DESCRIPTION OF THE TASK> A stretch of the entries below is to be set down exactly, running from the line with "Identify the click" through the line with "نظام دايت (1620, 144)", both included, and no other line.

GIVEN ENTRIES>
=== Begin Enclosure ===
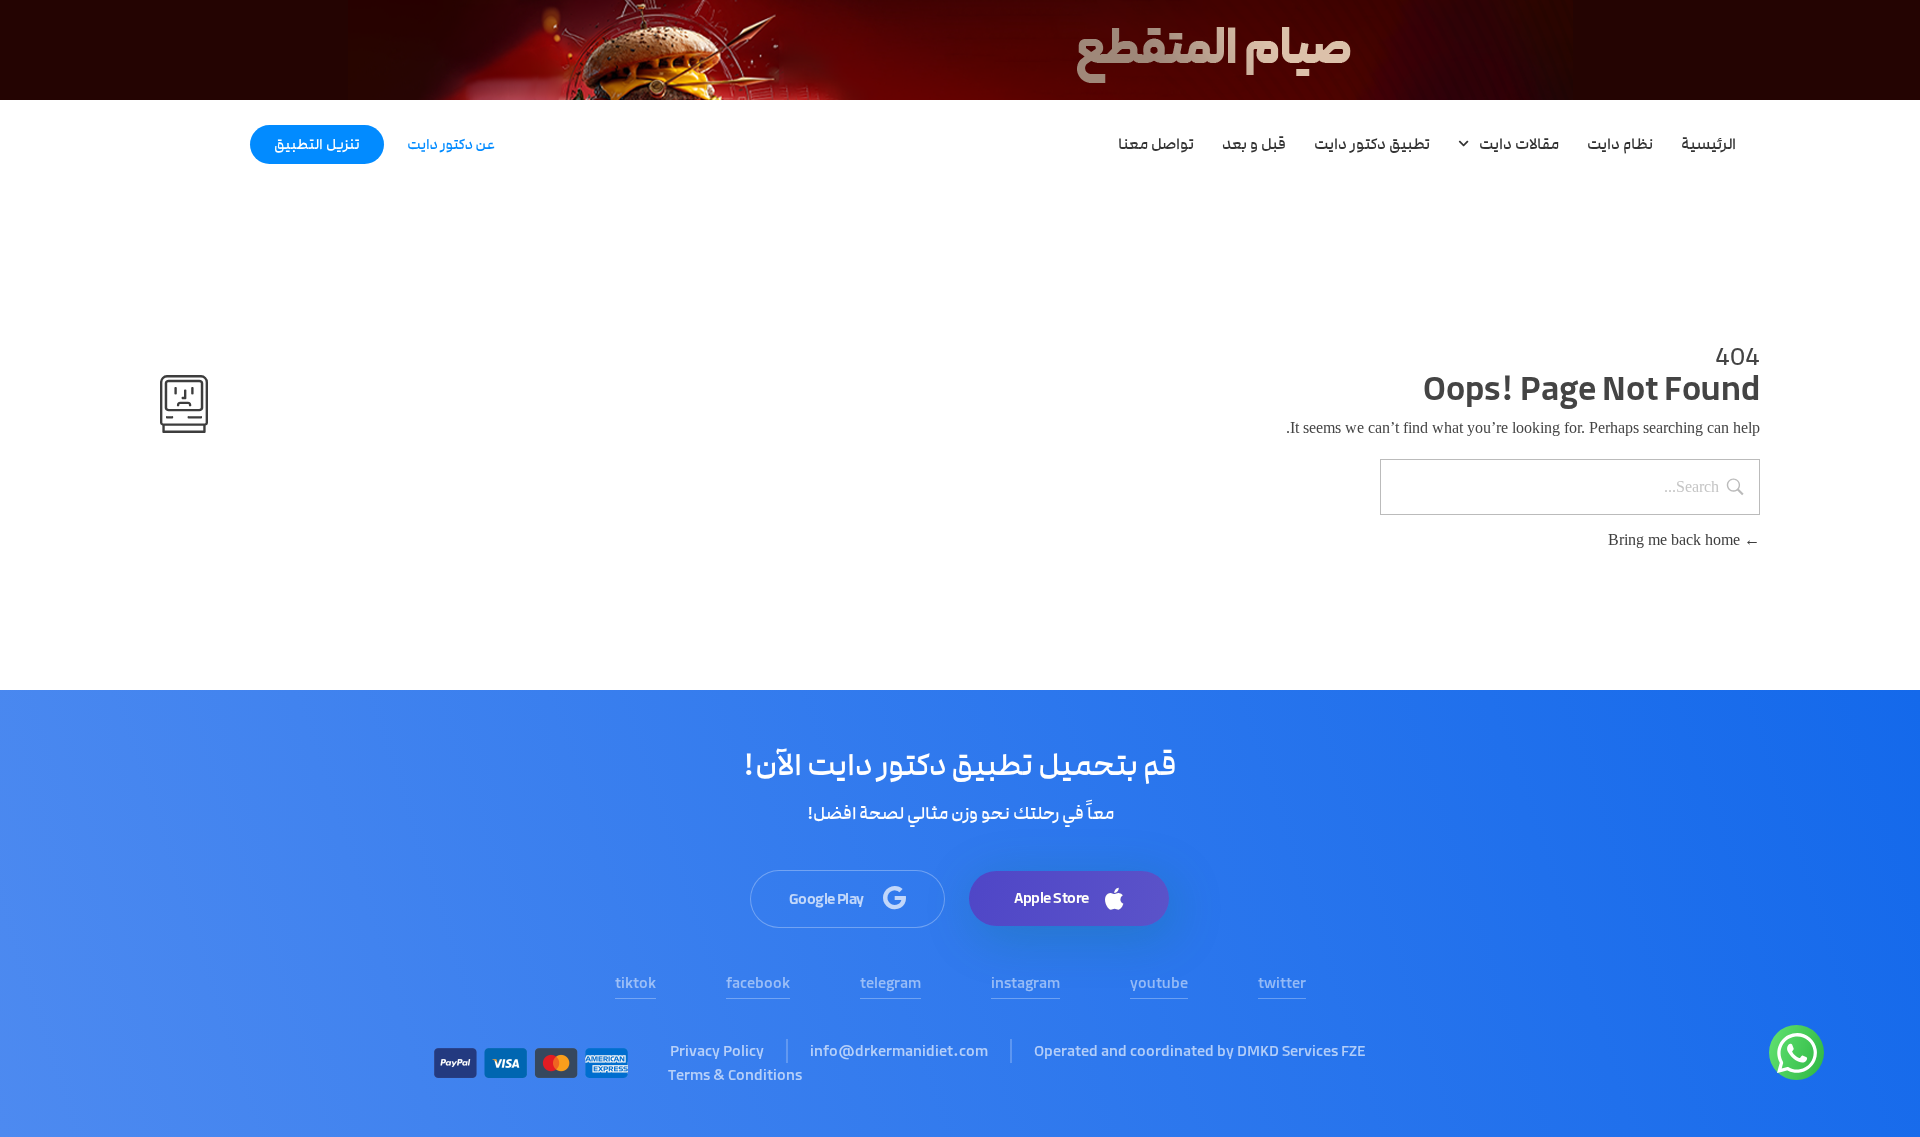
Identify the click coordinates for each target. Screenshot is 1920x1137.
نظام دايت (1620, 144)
=== End Enclosure ===
=== Begin Enclosure ===
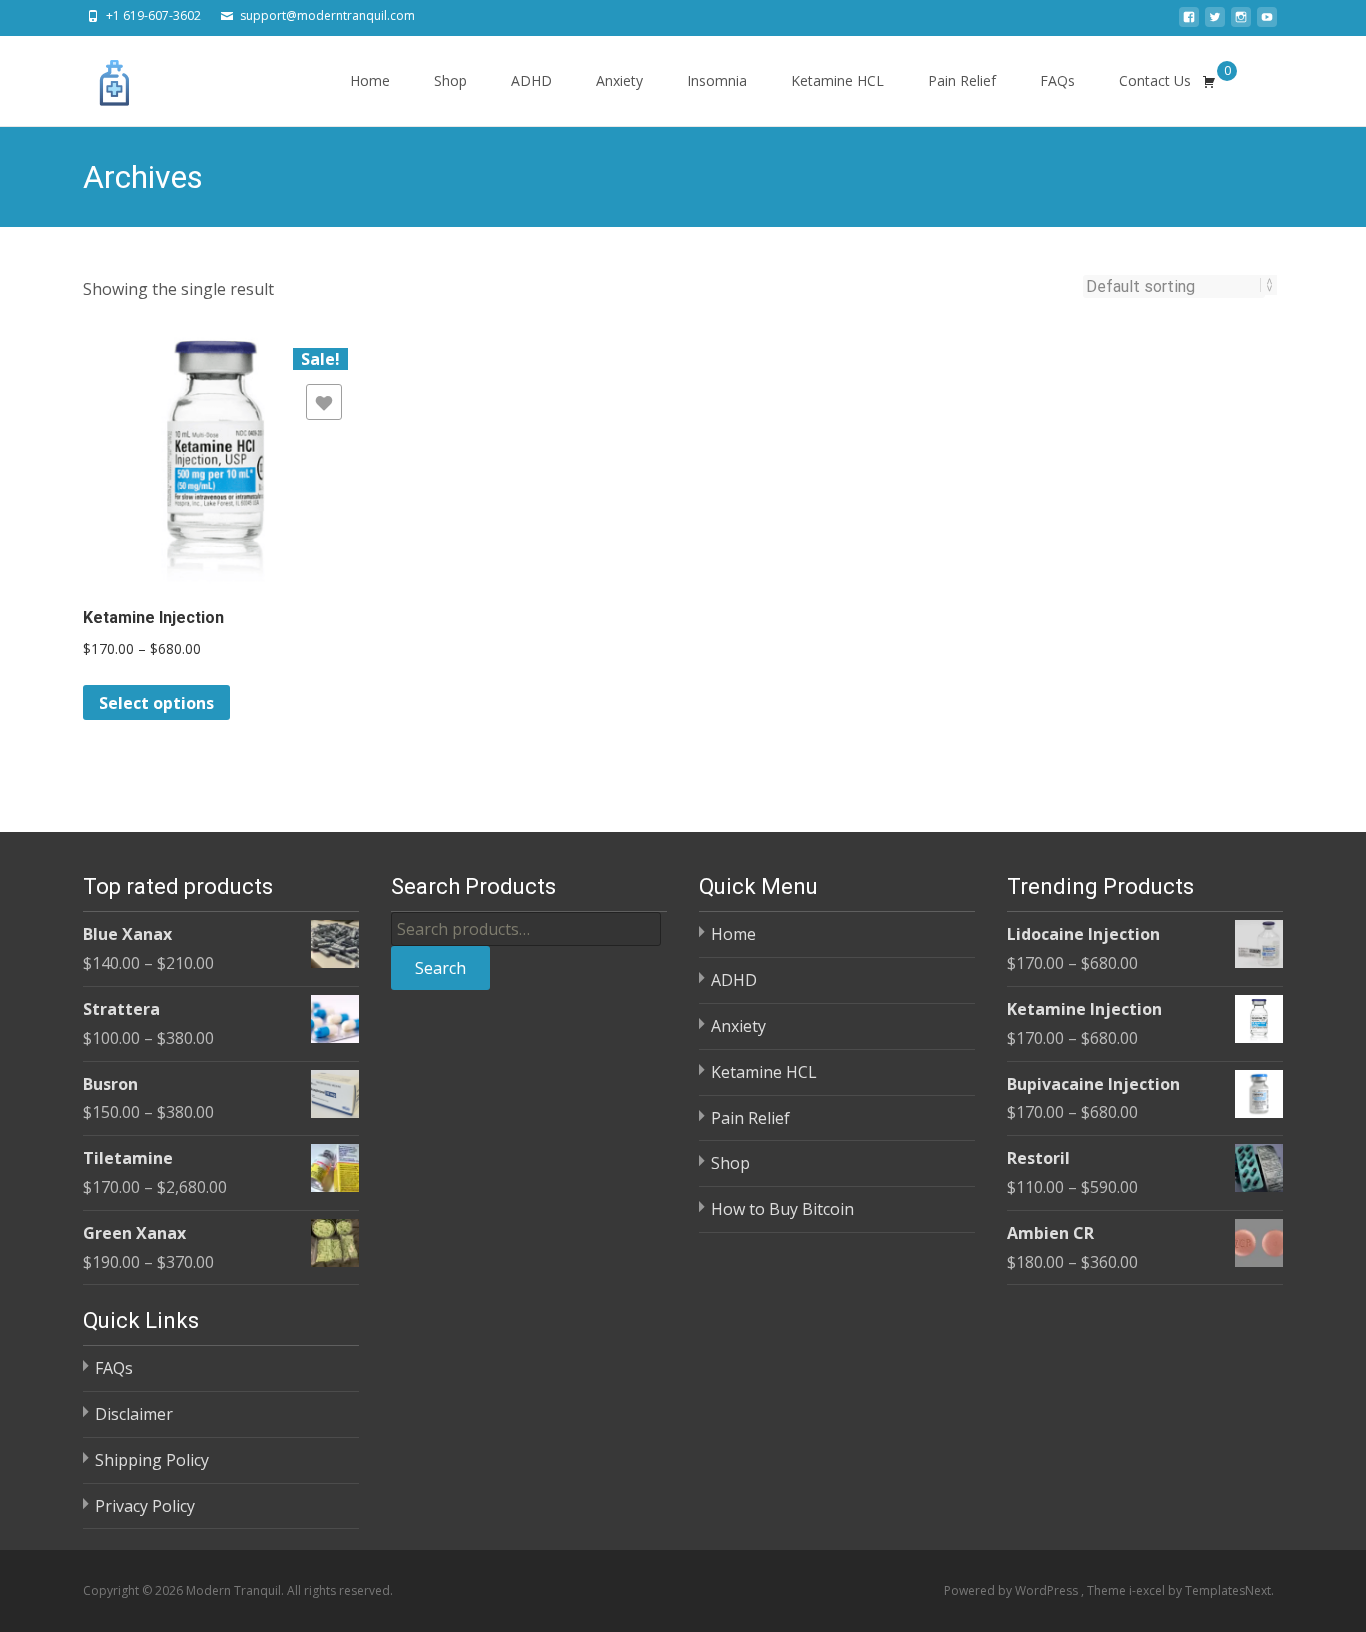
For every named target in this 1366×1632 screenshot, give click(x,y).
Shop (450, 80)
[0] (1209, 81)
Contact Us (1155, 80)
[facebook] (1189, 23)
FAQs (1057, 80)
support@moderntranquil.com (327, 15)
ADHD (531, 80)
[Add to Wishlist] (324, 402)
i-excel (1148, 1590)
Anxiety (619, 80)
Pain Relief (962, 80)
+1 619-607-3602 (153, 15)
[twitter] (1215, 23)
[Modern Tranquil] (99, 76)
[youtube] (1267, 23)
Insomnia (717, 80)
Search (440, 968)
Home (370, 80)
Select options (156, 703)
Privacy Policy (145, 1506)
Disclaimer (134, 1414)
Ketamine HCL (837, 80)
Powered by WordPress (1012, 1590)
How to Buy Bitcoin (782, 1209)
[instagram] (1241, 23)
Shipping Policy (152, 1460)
=== End Enclosure ===
RESPONSE FOR THIS EXERCISE>
Identify the click coordinates for each target. Screenshot is 1920x1137.
نظام دايت (1620, 144)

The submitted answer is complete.